Dataset entries =

Start of Block

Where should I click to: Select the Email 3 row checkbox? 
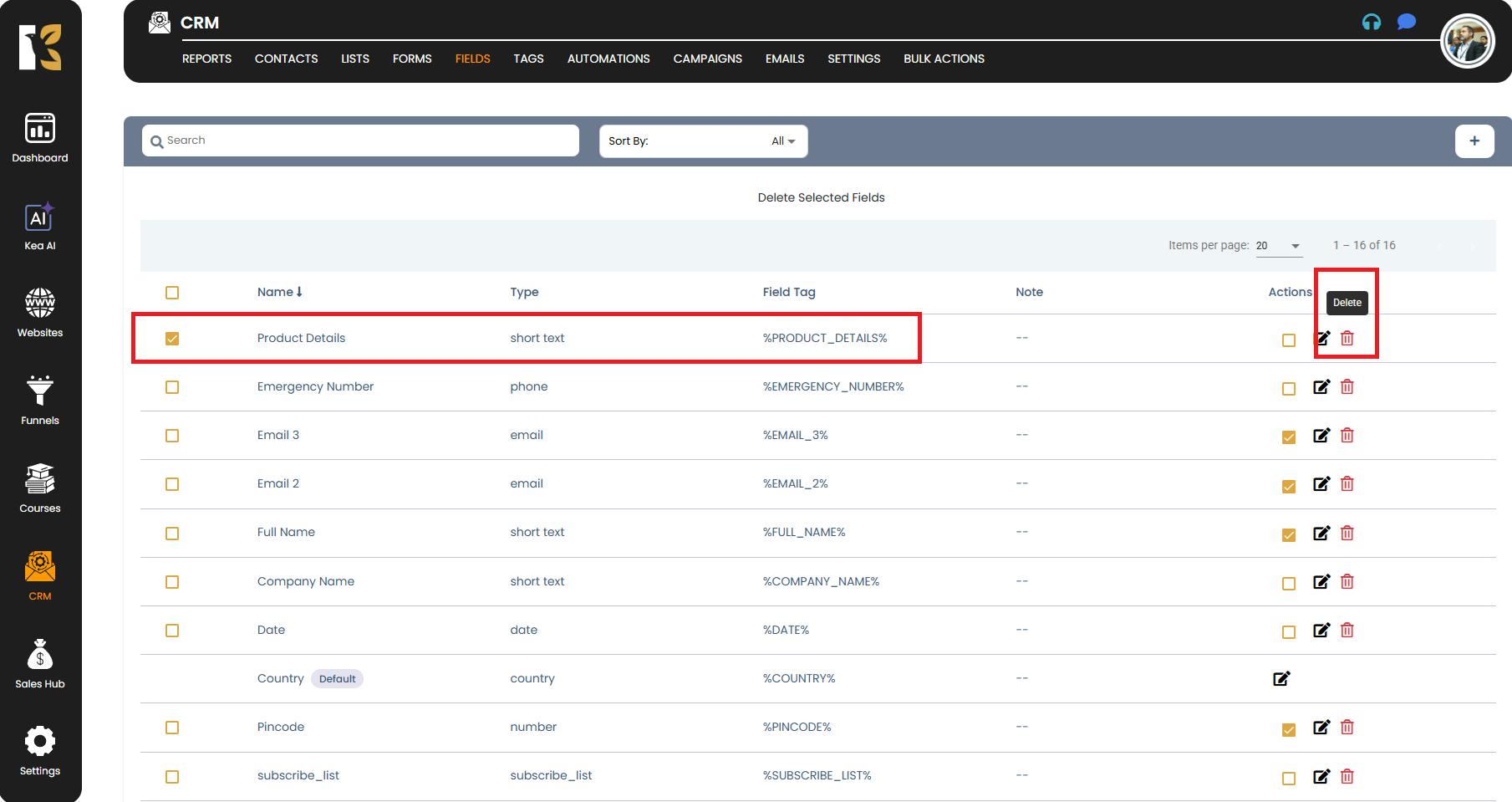(x=172, y=436)
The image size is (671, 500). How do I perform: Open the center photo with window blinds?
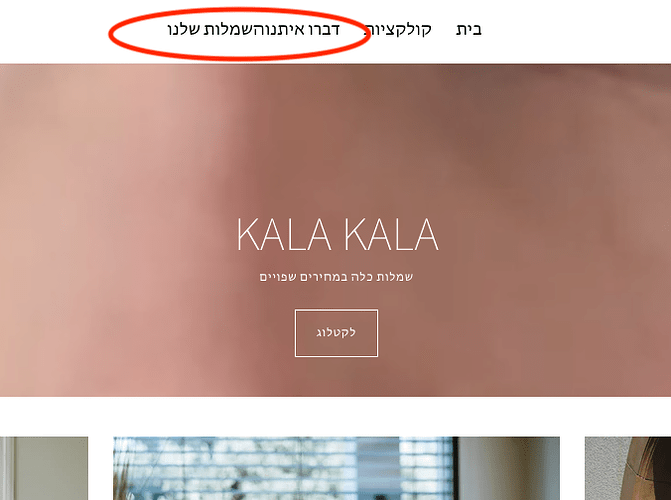(x=336, y=468)
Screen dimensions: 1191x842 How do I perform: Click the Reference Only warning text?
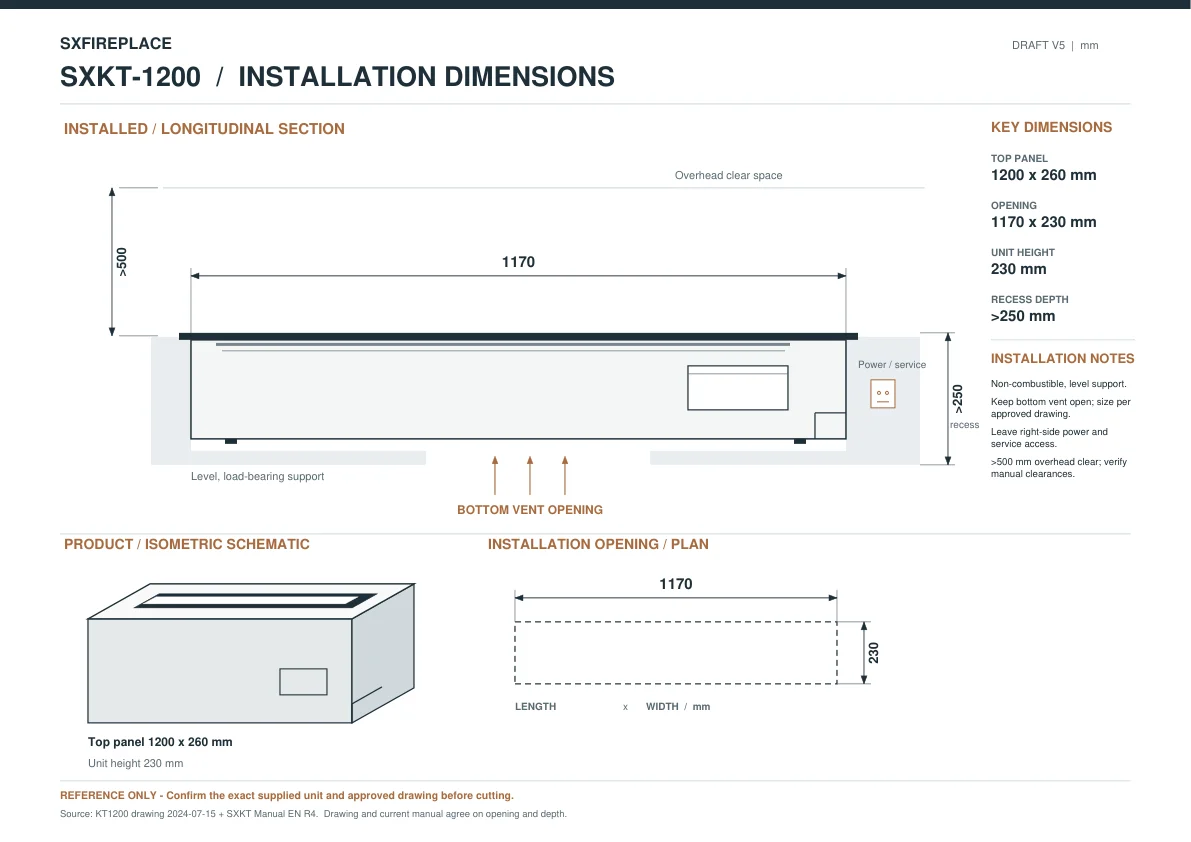tap(287, 796)
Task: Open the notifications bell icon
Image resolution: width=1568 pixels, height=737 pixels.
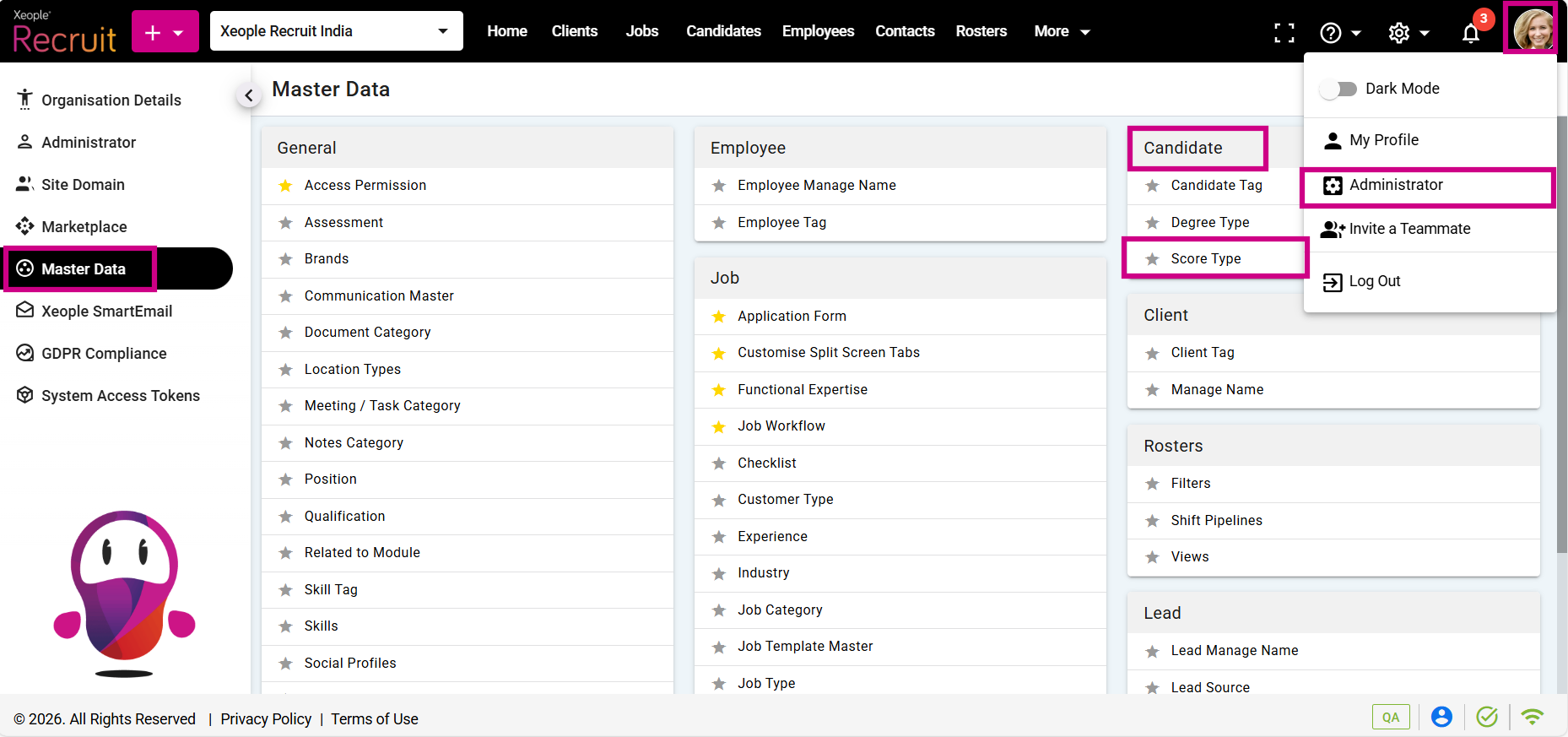Action: coord(1470,33)
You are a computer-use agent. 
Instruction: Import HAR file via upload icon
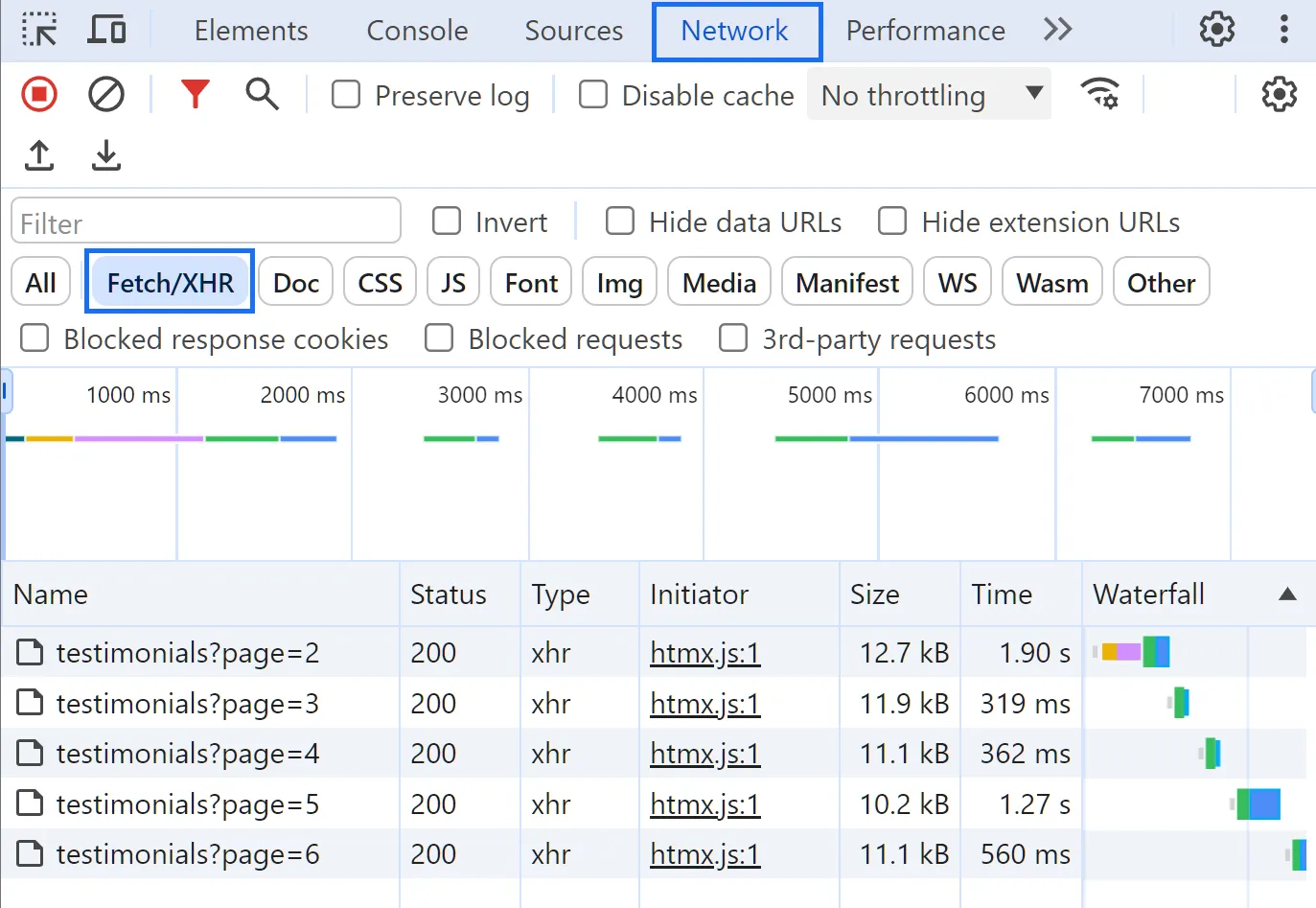pos(38,155)
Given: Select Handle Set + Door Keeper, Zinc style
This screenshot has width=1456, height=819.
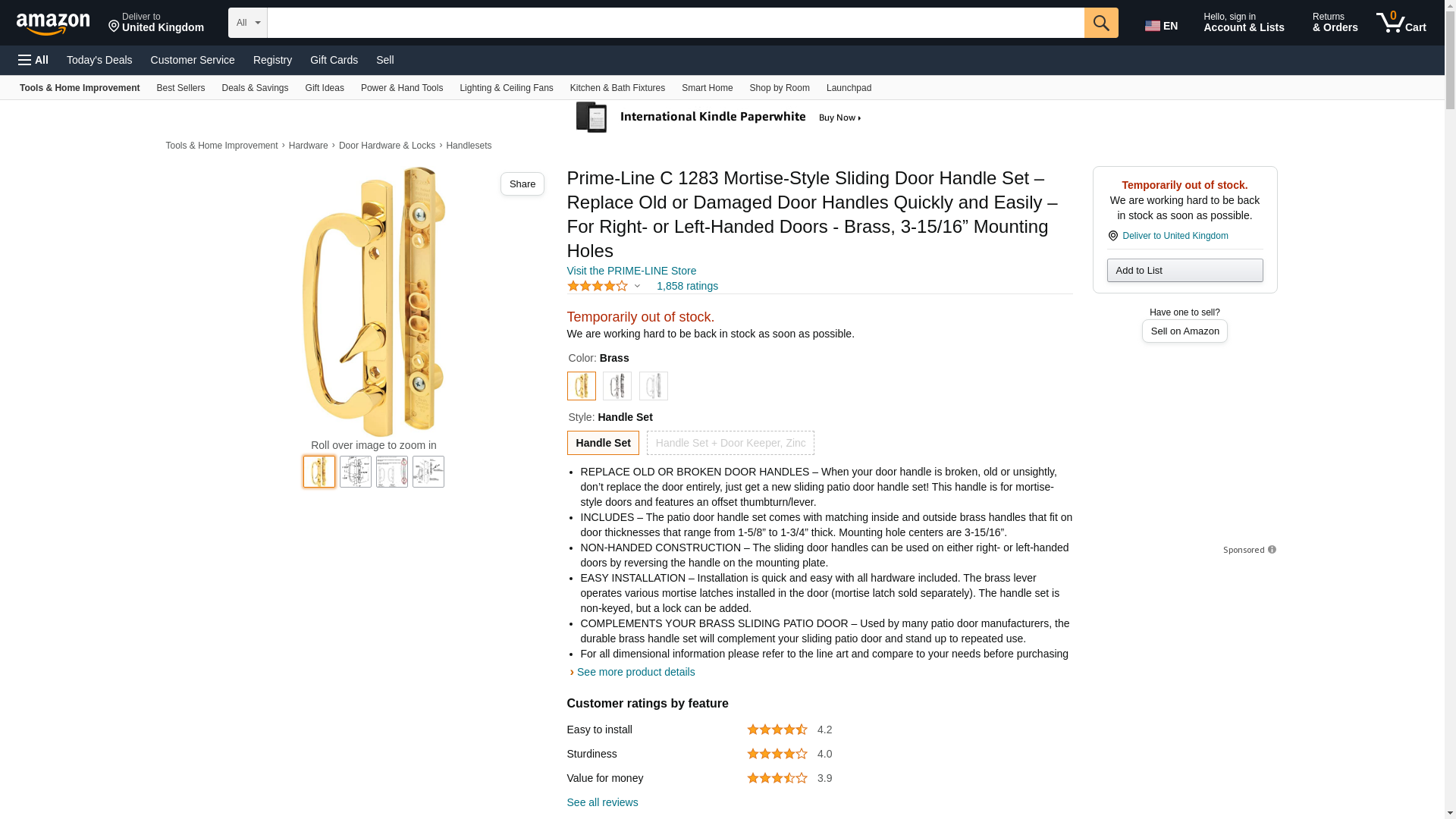Looking at the screenshot, I should pyautogui.click(x=730, y=443).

End of Block

What you return must match the records line for line, with the pictures left out.

Where should I click to: Select the Email 3 row checkbox? 
(x=172, y=436)
The image size is (671, 500). How do I perform: Open the center photo with window blinds?
(x=336, y=468)
Screen dimensions: 1191x842 How do I perform: Click the Reference Only warning text?
tap(287, 796)
Task: Open the notifications bell icon
Image resolution: width=1568 pixels, height=737 pixels.
Action: coord(1470,33)
You are a computer-use agent. 
Instruction: Import HAR file via upload icon
pos(38,155)
Given: Select Handle Set + Door Keeper, Zinc style
This screenshot has width=1456, height=819.
Looking at the screenshot, I should pyautogui.click(x=730, y=443).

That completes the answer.